Un ciclo de violencia que no cesa
Desde el pasado viernes, los departamentos de Cauca y Valle han sido testigos de esta escalofriante serie de ataques. Todo comenzó cuando un minibús bomba estalló en la Tercera Brigada del Ejército en Cali, una de las bases militares más cruciales del sur del país. Al día siguiente, ‘Mordisco’ instaló un retén en la misma Vía Panamericana, generando caos y tráfico. Cuando las fuerzas militares intentaron intervenir, se desató un tiroteo y los guerrilleros huyeron dejando tras ellos una trampa mortal que provocó la explosión.
El cráter resultante es tan profundo que ha dejado a muchas comunidades incomunicadas. El gobernador del Cauca, Octavio Guzmán, expresó lo que todos sentimos: «El Cauca no puede seguir enfrentando solo esta barbarie. Exigimos respuestas inmediatas y efectivas por parte del Gobierno Nacional.»

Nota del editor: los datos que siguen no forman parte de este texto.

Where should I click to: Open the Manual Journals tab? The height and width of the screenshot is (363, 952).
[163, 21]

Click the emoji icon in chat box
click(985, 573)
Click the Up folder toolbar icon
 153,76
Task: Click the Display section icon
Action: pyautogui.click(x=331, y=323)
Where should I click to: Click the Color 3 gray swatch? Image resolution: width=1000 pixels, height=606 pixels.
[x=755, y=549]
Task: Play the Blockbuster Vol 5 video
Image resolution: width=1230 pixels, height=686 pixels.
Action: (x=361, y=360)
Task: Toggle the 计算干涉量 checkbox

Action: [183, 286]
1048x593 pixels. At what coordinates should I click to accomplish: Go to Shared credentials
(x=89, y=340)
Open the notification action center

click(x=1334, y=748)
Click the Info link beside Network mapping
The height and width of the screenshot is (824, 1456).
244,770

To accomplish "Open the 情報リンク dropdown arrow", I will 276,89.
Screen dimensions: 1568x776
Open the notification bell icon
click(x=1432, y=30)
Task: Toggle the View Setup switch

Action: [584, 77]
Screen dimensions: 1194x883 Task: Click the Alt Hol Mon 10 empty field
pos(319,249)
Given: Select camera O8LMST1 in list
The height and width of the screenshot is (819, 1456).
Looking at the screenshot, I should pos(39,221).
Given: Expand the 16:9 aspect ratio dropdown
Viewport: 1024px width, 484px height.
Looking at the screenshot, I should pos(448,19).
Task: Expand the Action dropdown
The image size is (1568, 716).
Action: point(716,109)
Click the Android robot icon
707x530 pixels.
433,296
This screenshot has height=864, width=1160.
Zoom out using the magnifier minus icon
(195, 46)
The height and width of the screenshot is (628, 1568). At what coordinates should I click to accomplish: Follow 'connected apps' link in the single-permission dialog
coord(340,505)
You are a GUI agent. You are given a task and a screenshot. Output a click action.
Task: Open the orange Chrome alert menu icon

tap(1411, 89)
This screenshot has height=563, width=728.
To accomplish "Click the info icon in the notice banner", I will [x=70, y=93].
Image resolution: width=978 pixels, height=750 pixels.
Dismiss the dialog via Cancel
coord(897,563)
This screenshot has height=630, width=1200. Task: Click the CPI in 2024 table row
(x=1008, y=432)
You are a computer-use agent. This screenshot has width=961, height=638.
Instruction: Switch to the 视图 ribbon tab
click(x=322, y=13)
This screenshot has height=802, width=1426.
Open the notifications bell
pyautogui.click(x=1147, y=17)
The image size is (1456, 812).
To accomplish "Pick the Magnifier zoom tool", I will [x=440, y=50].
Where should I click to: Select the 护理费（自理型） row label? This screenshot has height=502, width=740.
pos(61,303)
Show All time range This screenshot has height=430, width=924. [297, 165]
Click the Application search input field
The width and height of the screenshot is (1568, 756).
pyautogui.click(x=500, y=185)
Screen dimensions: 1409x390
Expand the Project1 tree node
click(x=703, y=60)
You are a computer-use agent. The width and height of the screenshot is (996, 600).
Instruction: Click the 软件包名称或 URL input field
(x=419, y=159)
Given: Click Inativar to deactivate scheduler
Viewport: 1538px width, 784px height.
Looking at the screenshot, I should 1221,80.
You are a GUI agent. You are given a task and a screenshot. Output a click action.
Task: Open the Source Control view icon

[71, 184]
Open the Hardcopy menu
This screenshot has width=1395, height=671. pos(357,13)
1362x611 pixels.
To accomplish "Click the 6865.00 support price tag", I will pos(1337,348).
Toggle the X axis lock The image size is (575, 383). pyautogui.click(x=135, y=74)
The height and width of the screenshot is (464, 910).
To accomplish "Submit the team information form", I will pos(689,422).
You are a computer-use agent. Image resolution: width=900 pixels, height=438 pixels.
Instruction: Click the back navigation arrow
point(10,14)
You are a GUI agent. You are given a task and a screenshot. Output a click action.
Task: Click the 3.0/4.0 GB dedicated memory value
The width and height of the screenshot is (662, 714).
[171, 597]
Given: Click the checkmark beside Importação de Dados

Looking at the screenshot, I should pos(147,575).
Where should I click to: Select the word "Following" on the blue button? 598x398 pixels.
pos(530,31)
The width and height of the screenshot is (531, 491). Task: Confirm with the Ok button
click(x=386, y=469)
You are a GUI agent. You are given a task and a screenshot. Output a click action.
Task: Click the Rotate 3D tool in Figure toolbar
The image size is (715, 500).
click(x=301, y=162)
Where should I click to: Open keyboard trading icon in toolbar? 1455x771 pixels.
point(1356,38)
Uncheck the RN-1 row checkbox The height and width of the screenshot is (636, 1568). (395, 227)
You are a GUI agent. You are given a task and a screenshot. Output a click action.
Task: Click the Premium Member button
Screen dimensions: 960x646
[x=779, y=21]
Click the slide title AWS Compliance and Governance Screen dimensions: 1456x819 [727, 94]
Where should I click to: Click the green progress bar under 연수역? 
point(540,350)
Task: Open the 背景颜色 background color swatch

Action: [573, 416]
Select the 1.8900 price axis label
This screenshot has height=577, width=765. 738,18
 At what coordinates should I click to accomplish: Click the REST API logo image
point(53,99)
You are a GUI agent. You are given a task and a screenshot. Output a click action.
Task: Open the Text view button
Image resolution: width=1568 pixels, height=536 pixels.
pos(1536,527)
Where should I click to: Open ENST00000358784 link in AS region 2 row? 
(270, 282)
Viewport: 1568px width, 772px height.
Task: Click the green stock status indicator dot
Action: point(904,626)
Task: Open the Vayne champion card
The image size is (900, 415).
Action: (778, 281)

A medida que se intensifican los combates entre las fuerzas armadas y estos grupos guerrilleros, el general Hugo López Barreto también advirtió sobre otros ataques armados contra civiles y miembros de las fuerzas del orden. Es claro que estos actos son reflejo de su desesperación ante los operativos militares que han estado atacando sus bases.
No podemos quedarnos callados mientras esto sucede. La respuesta del presidente Gustavo Petro fue clara: “Los responsables son terroristas y deben ser perseguidos sin tregua.” La comunidad necesita saber que hay esperanza y acción real contra quienes atentan contra nuestra paz.